== TASK TO COMPLETE ==
Please take the records that follow and repeat exactly the lines starting with the line with "Uslovi korištenja (168, 2540)" and going on through the line with "Continue shopping (384, 317)".

========================

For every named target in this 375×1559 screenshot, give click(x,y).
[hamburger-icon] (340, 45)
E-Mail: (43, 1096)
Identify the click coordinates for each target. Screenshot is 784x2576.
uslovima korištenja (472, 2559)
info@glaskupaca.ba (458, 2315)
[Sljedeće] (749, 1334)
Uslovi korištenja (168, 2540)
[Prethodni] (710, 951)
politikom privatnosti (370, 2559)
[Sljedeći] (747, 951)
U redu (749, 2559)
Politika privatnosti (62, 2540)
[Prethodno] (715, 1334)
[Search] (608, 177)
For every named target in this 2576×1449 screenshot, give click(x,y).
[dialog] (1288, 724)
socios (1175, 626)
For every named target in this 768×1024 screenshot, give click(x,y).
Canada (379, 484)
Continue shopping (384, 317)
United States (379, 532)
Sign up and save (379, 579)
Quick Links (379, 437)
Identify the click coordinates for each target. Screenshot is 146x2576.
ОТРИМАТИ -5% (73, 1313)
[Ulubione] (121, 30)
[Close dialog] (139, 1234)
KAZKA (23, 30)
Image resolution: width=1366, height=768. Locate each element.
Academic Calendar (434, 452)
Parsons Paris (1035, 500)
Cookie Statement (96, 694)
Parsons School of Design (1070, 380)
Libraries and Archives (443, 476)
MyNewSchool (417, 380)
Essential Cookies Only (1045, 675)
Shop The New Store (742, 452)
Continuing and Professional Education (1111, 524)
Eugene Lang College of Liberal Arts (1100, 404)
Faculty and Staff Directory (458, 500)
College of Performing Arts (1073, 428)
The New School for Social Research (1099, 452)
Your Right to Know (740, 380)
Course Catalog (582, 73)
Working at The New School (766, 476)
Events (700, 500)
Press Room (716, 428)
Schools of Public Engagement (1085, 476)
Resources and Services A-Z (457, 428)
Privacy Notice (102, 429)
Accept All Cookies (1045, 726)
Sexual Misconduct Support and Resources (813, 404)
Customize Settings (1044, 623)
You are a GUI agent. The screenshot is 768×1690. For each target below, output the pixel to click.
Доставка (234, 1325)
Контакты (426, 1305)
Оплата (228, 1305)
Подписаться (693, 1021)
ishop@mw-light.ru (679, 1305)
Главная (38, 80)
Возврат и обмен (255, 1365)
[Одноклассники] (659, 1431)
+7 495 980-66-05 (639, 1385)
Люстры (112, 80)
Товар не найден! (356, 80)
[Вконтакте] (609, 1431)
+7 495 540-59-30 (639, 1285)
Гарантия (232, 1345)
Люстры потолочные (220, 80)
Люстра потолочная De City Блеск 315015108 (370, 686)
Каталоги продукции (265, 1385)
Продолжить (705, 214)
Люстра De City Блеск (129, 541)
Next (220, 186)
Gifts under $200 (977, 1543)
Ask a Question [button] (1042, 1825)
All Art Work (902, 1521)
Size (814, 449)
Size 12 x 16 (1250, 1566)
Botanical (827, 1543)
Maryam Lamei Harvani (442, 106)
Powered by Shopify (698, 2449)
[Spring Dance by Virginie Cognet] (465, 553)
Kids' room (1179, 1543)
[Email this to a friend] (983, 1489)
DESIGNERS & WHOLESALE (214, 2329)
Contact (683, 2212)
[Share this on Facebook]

========================

== ANSWER BELOW ==
Uslovi korištenja (168, 2540)
[Prethodni] (710, 951)
politikom privatnosti (370, 2559)
[Sljedeći] (747, 951)
U redu (749, 2559)
Politika privatnosti (62, 2540)
[Prethodno] (715, 1334)
[Search] (608, 177)
For every named target in this 2576×1449 screenshot, give click(x,y).
[dialog] (1288, 724)
socios (1175, 626)
For every named target in this 768×1024 screenshot, give click(x,y).
Canada (379, 484)
Continue shopping (384, 317)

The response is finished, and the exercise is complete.